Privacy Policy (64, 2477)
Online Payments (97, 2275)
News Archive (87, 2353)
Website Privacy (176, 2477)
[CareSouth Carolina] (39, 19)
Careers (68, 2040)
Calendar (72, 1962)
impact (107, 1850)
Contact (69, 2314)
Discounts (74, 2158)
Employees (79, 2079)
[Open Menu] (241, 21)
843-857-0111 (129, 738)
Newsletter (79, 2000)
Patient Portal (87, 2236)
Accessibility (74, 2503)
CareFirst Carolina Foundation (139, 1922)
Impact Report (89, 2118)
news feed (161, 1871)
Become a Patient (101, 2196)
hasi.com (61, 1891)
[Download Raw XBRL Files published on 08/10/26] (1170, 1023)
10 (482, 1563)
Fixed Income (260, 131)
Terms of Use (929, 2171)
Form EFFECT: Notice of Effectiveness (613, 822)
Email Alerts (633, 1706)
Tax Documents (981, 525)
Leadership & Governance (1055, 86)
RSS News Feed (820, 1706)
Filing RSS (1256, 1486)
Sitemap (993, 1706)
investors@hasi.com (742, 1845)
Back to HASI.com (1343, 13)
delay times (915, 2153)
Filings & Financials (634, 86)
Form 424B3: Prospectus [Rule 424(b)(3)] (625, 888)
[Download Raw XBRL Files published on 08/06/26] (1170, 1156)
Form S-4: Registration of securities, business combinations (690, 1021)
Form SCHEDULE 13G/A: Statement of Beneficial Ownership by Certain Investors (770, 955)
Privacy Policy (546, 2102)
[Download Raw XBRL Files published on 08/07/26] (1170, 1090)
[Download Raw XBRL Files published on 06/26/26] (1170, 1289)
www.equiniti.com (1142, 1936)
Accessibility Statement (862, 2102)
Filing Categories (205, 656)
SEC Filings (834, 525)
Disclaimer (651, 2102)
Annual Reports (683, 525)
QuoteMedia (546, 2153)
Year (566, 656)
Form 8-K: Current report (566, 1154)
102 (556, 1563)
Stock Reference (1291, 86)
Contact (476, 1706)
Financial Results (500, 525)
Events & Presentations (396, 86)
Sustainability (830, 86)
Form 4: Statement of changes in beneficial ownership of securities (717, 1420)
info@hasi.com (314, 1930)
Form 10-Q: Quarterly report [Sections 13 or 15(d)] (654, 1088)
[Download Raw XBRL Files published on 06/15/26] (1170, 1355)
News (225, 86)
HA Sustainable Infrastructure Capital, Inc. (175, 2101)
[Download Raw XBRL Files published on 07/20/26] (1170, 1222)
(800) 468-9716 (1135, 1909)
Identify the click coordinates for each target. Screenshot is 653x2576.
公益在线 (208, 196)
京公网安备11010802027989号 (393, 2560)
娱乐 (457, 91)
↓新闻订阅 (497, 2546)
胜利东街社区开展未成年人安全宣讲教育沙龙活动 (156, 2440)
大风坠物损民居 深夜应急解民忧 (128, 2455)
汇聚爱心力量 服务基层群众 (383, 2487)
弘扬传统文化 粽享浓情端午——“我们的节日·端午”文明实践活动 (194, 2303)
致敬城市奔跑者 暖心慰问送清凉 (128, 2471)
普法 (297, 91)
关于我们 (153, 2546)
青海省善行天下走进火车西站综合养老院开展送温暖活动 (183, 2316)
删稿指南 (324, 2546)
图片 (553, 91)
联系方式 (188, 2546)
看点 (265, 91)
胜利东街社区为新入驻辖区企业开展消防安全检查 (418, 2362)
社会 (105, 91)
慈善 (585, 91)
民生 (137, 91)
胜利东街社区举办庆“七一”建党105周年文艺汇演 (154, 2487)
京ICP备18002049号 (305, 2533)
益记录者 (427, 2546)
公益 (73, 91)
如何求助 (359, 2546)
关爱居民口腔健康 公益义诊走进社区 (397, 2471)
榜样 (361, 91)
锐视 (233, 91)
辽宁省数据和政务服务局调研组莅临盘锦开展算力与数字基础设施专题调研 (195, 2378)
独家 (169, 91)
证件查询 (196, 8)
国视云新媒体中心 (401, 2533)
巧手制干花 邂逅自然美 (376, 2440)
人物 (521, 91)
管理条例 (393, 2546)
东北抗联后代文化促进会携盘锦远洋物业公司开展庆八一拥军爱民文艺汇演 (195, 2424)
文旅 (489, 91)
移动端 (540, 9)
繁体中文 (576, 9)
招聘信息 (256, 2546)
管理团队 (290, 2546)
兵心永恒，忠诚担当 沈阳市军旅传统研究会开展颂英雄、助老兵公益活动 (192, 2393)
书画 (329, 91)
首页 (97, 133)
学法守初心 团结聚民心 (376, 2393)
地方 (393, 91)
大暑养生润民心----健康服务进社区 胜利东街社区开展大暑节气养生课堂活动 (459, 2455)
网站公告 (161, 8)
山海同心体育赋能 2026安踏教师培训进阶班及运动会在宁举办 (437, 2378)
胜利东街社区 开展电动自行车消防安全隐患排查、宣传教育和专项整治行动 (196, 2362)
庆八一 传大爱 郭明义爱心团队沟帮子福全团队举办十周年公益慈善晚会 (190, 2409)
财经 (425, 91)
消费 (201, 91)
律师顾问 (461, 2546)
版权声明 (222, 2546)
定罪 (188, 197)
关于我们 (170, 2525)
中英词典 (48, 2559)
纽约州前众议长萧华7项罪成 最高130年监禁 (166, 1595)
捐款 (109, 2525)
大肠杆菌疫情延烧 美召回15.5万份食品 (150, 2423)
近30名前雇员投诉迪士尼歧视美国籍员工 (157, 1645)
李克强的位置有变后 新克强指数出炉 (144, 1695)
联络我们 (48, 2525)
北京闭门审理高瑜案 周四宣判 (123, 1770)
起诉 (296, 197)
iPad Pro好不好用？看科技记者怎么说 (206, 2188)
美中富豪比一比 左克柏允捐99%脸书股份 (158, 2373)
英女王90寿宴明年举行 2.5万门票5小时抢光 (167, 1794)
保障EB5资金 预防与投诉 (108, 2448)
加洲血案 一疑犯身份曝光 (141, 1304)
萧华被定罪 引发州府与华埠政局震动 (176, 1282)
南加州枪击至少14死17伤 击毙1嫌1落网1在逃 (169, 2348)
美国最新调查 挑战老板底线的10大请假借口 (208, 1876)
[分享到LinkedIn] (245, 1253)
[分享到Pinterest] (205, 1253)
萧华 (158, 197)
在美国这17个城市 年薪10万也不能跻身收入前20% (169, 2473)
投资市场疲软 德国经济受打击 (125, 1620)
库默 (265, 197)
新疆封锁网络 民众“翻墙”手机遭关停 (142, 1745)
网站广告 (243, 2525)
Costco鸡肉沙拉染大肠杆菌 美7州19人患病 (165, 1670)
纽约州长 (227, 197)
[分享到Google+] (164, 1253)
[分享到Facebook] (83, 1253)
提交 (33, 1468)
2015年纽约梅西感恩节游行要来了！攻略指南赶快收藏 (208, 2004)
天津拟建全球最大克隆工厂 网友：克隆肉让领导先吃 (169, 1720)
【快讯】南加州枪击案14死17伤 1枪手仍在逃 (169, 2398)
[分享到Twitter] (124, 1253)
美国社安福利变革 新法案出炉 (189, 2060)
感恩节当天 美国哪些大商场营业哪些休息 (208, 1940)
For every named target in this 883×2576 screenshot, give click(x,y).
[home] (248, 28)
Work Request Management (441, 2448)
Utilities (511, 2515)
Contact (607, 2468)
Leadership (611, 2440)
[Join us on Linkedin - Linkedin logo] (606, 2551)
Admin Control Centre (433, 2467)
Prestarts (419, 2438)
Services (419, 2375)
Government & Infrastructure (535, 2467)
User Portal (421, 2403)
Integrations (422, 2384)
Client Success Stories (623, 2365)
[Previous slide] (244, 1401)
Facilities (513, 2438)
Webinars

※ ※ ※

What you will do:
Repeat the whole listing verbatim.

Exercise response:
Privacy Policy (64, 2477)
Online Payments (97, 2275)
News Archive (87, 2353)
Website Privacy (176, 2477)
[CareSouth Carolina] (39, 19)
Careers (68, 2040)
Calendar (72, 1962)
impact (107, 1850)
Contact (69, 2314)
Discounts (74, 2158)
Employees (79, 2079)
[Open Menu] (241, 21)
843-857-0111 (129, 738)
Newsletter (79, 2000)
Patient Portal (87, 2236)
Accessibility (74, 2503)
CareFirst Carolina Foundation (139, 1922)
Impact Report (89, 2118)
news feed (161, 1871)
Become a Patient (101, 2196)
hasi.com (61, 1891)
[Download Raw XBRL Files published on 08/10/26] (1170, 1023)
10 (482, 1563)
Fixed Income (260, 131)
Terms of Use (929, 2171)
Form EFFECT: Notice of Effectiveness (613, 822)
Email Alerts (633, 1706)
Tax Documents (981, 525)
Leadership & Governance (1055, 86)
RSS News Feed (820, 1706)
Filing RSS (1256, 1486)
Sitemap (993, 1706)
investors@hasi.com (742, 1845)
Back to HASI.com (1343, 13)
delay times (915, 2153)
Filings & Financials (634, 86)
Form 424B3: Prospectus [Rule 424(b)(3)] (625, 888)
[Download Raw XBRL Files published on 08/06/26] (1170, 1156)
Form S-4: Registration of securities, business combinations (690, 1021)
Form SCHEDULE 13G/A: Statement of Beneficial Ownership by Certain Investors (770, 955)
Privacy Policy (546, 2102)
[Download Raw XBRL Files published on 08/07/26] (1170, 1090)
[Download Raw XBRL Files published on 06/26/26] (1170, 1289)
www.equiniti.com (1142, 1936)
Accessibility Statement (862, 2102)
Filing Categories (205, 656)
SEC Filings (834, 525)
Disclaimer (651, 2102)
Annual Reports (683, 525)
QuoteMedia (546, 2153)
Year (566, 656)
Form 8-K: Current report (566, 1154)
102 (556, 1563)
Stock Reference (1291, 86)
Contact (476, 1706)
Financial Results (500, 525)
Events & Presentations (396, 86)
Sustainability (830, 86)
Form 4: Statement of changes in beneficial ownership of securities (717, 1420)
info@hasi.com (314, 1930)
Form 10-Q: Quarterly report [Sections 13 or 15(d)] (654, 1088)
[Download Raw XBRL Files published on 06/15/26] (1170, 1355)
News (225, 86)
HA Sustainable Infrastructure Capital, Inc. (175, 2101)
[Download Raw XBRL Files published on 07/20/26] (1170, 1222)
(800) 468-9716 (1135, 1909)
Identify the click coordinates for each target. Screenshot is 653x2576.
公益在线 (208, 196)
京公网安备11010802027989号 (393, 2560)
娱乐 (457, 91)
↓新闻订阅 (497, 2546)
胜利东街社区开展未成年人安全宣讲教育沙龙活动 (156, 2440)
大风坠物损民居 深夜应急解民忧 (128, 2455)
汇聚爱心力量 服务基层群众 (383, 2487)
弘扬传统文化 粽享浓情端午——“我们的节日·端午”文明实践活动 (194, 2303)
致敬城市奔跑者 暖心慰问送清凉 (128, 2471)
普法 (297, 91)
关于我们 (153, 2546)
青海省善行天下走进火车西站综合养老院开展送温暖活动 (183, 2316)
删稿指南 (324, 2546)
图片 (553, 91)
联系方式 (188, 2546)
看点 (265, 91)
胜利东街社区为新入驻辖区企业开展消防安全检查 (418, 2362)
社会 (105, 91)
慈善 (585, 91)
民生 (137, 91)
胜利东街社区举办庆“七一”建党105周年文艺汇演 (154, 2487)
京ICP备18002049号 (305, 2533)
益记录者 (427, 2546)
公益 (73, 91)
如何求助 (359, 2546)
关爱居民口腔健康 公益义诊走进社区 (397, 2471)
榜样 (361, 91)
锐视 (233, 91)
辽宁省数据和政务服务局调研组莅临盘锦开展算力与数字基础设施专题调研 (195, 2378)
独家 (169, 91)
证件查询 (196, 8)
国视云新媒体中心 (401, 2533)
巧手制干花 邂逅自然美 (376, 2440)
人物 (521, 91)
管理条例 (393, 2546)
东北抗联后代文化促进会携盘锦远洋物业公司开展庆八一拥军爱民文艺汇演 (195, 2424)
文旅 (489, 91)
移动端 (540, 9)
繁体中文 (576, 9)
招聘信息 (256, 2546)
管理团队 (290, 2546)
兵心永恒，忠诚担当 沈阳市军旅传统研究会开展颂英雄、助老兵公益活动 (192, 2393)
书画 (329, 91)
首页 (97, 133)
学法守初心 团结聚民心 (376, 2393)
地方 (393, 91)
大暑养生润民心----健康服务进社区 胜利东街社区开展大暑节气养生课堂活动 (459, 2455)
网站公告 (161, 8)
山海同心体育赋能 2026安踏教师培训进阶班及运动会在宁举办 (437, 2378)
胜利东街社区 开展电动自行车消防安全隐患排查、宣传教育和专项整治行动 (196, 2362)
庆八一 传大爱 郭明义爱心团队沟帮子福全团队举办十周年公益慈善晚会 (190, 2409)
财经 (425, 91)
消费 (201, 91)
律师顾问 (461, 2546)
版权声明 (222, 2546)
定罪 (188, 197)
关于我们 (170, 2525)
中英词典 (48, 2559)
纽约州前众议长萧华7项罪成 最高130年监禁 (166, 1595)
捐款 (109, 2525)
大肠杆菌疫情延烧 美召回15.5万份食品 (150, 2423)
近30名前雇员投诉迪士尼歧视美国籍员工 (157, 1645)
李克强的位置有变后 新克强指数出炉 (144, 1695)
联络我们 (48, 2525)
北京闭门审理高瑜案 周四宣判 (123, 1770)
起诉 (296, 197)
iPad Pro好不好用？看科技记者怎么说 (206, 2188)
美中富豪比一比 左克柏允捐99%脸书股份 (158, 2373)
英女王90寿宴明年举行 2.5万门票5小时抢光 (167, 1794)
保障EB5资金 预防与投诉 (108, 2448)
加洲血案 一疑犯身份曝光 (141, 1304)
萧华被定罪 引发州府与华埠政局震动 (176, 1282)
南加州枪击至少14死17伤 击毙1嫌1落网1在逃 (169, 2348)
美国最新调查 挑战老板底线的10大请假借口 (208, 1876)
[分享到LinkedIn] (245, 1253)
[分享到Pinterest] (205, 1253)
萧华 (158, 197)
在美国这17个城市 年薪10万也不能跻身收入前20% (169, 2473)
投资市场疲软 德国经济受打击 (125, 1620)
库默 (265, 197)
新疆封锁网络 民众“翻墙”手机遭关停 (142, 1745)
网站广告 (243, 2525)
Costco鸡肉沙拉染大肠杆菌 美7州19人患病 (165, 1670)
纽约州长 (227, 197)
[分享到Google+] (164, 1253)
[分享到Facebook] (83, 1253)
提交 (33, 1468)
2015年纽约梅西感恩节游行要来了！攻略指南赶快收藏 (208, 2004)
天津拟建全球最大克隆工厂 网友：克隆肉让领导先吃 (169, 1720)
【快讯】南加州枪击案14死17伤 1枪手仍在逃 (169, 2398)
[分享到Twitter] (124, 1253)
美国社安福利变革 新法案出炉 (189, 2060)
感恩节当天 美国哪些大商场营业哪些休息 (208, 1940)
For every named target in this 883×2576 screenshot, give click(x,y).
[home] (248, 28)
Work Request Management (441, 2448)
Utilities (511, 2515)
Contact (607, 2468)
Leadership (611, 2440)
[Join us on Linkedin - Linkedin logo] (606, 2551)
Admin Control Centre (433, 2467)
Prestarts (419, 2438)
Services (419, 2375)
Government & Infrastructure (535, 2467)
User Portal (421, 2403)
Integrations (422, 2384)
Client Success Stories (623, 2365)
[Previous slide] (244, 1401)
Facilities (513, 2438)
Webinars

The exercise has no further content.